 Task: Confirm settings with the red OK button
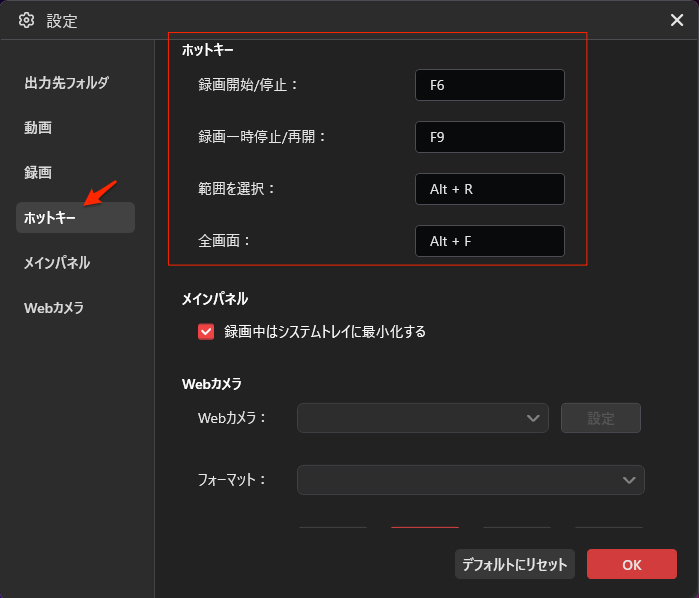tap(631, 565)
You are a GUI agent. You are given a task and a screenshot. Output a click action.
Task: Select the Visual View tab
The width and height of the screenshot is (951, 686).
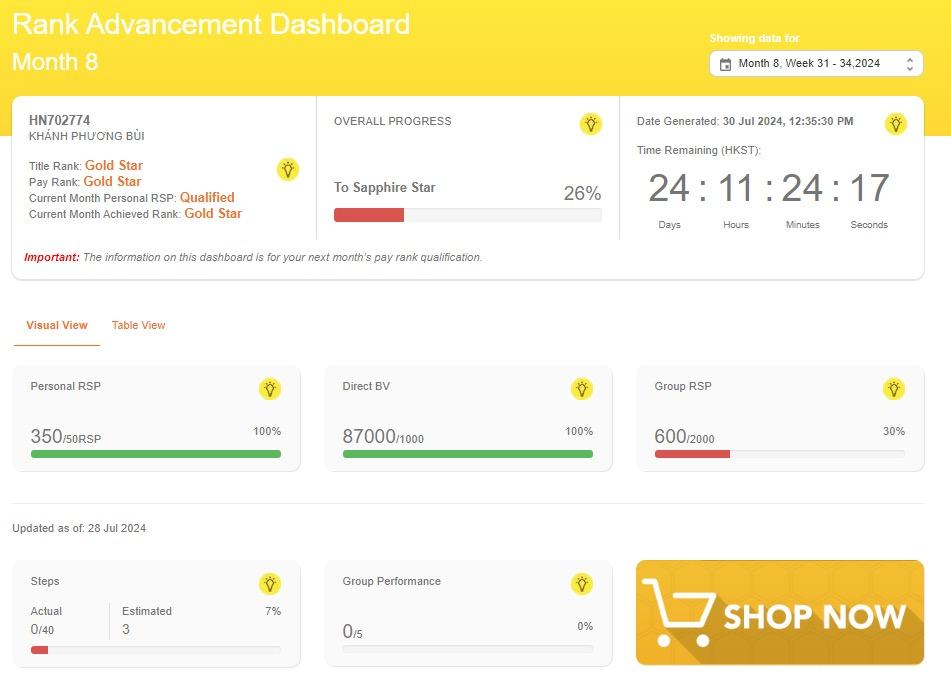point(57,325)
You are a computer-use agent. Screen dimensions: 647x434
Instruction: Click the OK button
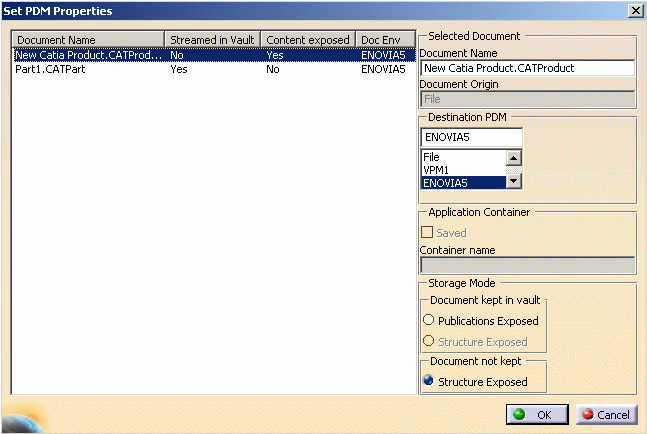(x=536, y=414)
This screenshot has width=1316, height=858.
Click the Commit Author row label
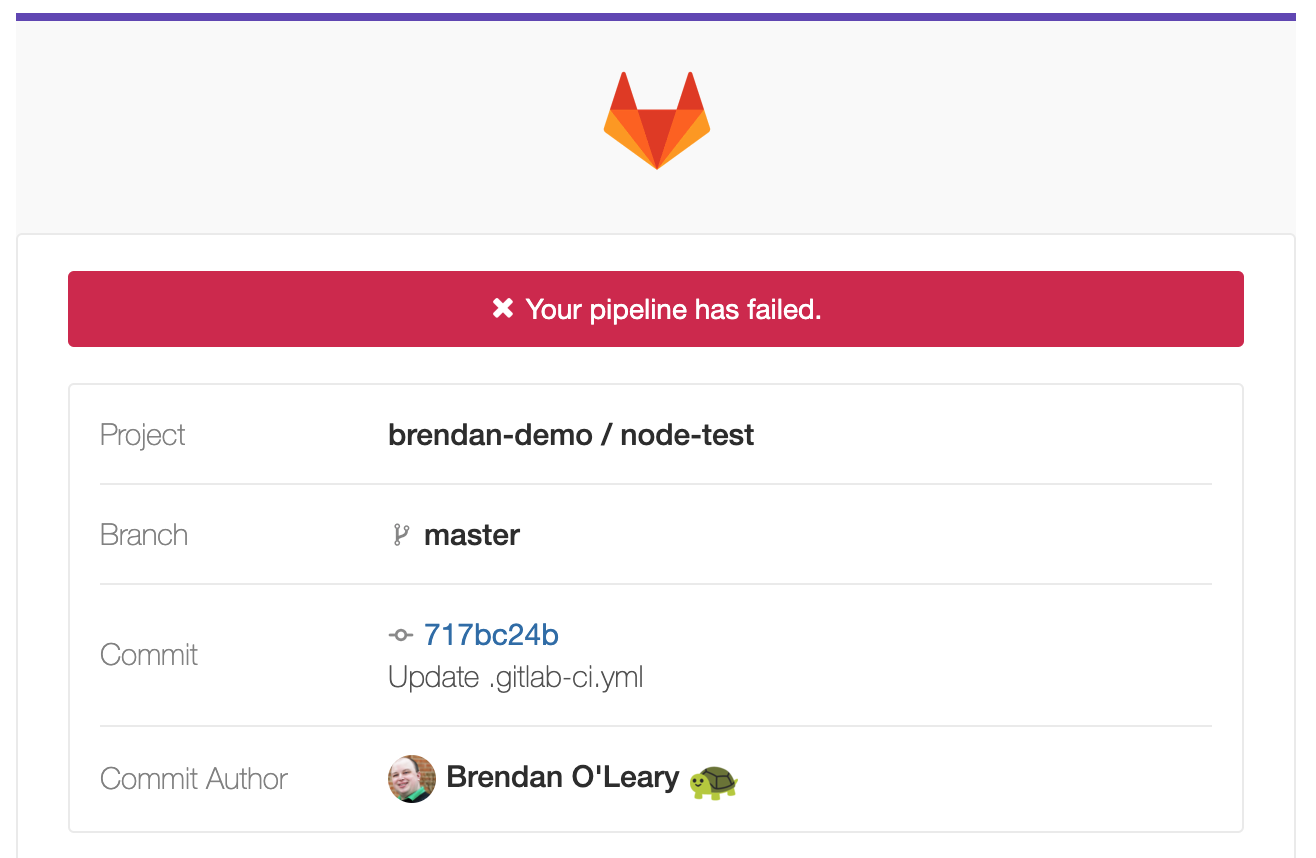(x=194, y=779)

Assignment
Within the records above, each line containing "agent" is to be returned.

Task solution
You are a GUI agent. You are given a task and a screenshot. Output a click action.
You are a computer-use agent. Screen dimensions: 647x434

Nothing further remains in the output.